FFRF objects to board's exclusively Christian prayer

What's the purpose of invoking Jesus' name before discussing whether to raise sewer and water rates or if Joe Blow qualifies for a variance to the zoning code?

In a May 21 letter to the Hamilton County Commission in Chattanooga, Tenn., the Freedom From Religion Foundation points out that the commission really has no business bringing a religious figure into the secular halls of government.

A local complainant alerted FFRF, a national state-church watchdog, to the fact that prayers opening commission meetings are exclusively Christian and that every prayer in 2012 has included "in Jesus' name" or a variation thereof.

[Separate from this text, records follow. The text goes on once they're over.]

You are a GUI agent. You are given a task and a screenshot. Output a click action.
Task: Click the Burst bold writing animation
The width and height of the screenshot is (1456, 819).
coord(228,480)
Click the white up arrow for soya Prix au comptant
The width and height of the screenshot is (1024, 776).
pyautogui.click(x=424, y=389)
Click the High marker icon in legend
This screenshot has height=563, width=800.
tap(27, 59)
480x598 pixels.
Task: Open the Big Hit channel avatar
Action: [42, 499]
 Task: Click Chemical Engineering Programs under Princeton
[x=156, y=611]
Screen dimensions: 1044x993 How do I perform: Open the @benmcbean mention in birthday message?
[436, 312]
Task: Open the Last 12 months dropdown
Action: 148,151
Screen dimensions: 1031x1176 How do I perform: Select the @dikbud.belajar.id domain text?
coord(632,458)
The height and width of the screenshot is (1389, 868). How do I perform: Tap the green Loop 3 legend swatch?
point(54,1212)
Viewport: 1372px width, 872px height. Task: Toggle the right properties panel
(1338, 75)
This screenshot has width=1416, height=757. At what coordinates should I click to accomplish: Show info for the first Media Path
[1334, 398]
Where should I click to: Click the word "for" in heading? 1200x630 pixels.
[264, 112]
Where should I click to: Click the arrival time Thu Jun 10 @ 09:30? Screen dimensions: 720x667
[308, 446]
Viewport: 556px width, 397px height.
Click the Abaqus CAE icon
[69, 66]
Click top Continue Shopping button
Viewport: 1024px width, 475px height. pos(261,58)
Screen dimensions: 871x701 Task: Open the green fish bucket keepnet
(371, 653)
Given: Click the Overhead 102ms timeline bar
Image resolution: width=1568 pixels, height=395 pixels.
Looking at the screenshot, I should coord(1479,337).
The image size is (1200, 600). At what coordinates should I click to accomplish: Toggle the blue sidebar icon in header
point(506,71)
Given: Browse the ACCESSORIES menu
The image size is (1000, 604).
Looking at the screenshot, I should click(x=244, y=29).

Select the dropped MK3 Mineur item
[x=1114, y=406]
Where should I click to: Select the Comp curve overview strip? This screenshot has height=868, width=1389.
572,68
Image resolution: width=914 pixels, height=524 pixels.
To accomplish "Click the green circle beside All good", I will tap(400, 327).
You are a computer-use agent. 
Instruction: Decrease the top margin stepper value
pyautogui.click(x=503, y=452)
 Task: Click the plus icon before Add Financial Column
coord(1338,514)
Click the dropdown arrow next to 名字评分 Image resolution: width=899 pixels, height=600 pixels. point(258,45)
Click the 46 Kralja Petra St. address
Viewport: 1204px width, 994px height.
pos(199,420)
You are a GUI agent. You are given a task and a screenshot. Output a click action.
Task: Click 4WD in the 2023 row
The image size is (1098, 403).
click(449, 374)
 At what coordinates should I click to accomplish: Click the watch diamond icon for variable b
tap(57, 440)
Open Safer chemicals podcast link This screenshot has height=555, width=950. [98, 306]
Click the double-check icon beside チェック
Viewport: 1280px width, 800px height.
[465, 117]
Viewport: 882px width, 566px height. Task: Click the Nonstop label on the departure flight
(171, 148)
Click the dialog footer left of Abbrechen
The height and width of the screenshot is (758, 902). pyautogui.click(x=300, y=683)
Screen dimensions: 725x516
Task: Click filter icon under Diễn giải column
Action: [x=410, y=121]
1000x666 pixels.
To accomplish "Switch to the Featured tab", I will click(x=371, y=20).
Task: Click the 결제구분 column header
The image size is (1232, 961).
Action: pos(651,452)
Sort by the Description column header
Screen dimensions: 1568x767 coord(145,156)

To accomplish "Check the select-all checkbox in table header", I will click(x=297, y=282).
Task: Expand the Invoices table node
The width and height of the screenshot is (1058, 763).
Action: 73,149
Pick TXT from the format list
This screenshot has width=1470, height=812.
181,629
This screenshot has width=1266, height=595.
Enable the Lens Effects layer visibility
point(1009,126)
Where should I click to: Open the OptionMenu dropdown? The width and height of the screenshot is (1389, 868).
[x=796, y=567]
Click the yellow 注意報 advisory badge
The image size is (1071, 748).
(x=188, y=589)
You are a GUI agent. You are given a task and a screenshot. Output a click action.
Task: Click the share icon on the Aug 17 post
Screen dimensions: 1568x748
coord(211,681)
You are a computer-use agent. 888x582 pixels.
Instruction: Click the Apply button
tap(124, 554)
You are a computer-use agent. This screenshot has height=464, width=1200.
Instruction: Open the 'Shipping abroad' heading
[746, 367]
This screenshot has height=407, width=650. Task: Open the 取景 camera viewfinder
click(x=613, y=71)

"The prayers currently invoked at commission meetings impermissibly advance Christianity and lead a reasonable observer to believe that the commission is endorsing not only religion over nonreligion, but also Christianity over other faiths," wrote FFRF Staff Attorney Patrick Elliott.

"This practice inappropriately alienates non-Christians and nonbelievers. Their efforts to participate in public meetings are adversely affected by these types of prayers, which turn nonbelievers and non-Christians into political outsiders of their own community and government."

The letter cites legal precedents, along with aspects of court rulings that are commonly misunderstood by local governments.

"The prayers here flagrantly exceed the constraints of the 1983 Supreme Court decision, Marsh v. Chambers, which carved out a narrow exception to the Establishment Clause for legislative prayer as a nod to history and custom," Elliott noted.

"The Marsh exception was confined to a situation involving a nonsectarian, nondenominational prayer, led by an officiant who had not been selected based upon any impermissible religious motive, and which was addressed to the body of legislators present, and to no one else."

In January 2012, the U.S. Supreme Court declined to hear an appeal in a North Carolina case in which Forsyth County's prayers to Jesus were found to be unconstitutional.

Elliott reminded Hamilton County commissioners that the U.S. was the first nation to adopt a secular constitution, investing sovereignty in “We the People,” not a divine entity. "Significantly, there was no prayer during the Constitutional Convention. Surely if the founders did not need prayer to write the document that founded our nation, the commission can successfully conduct its business without prayer as well."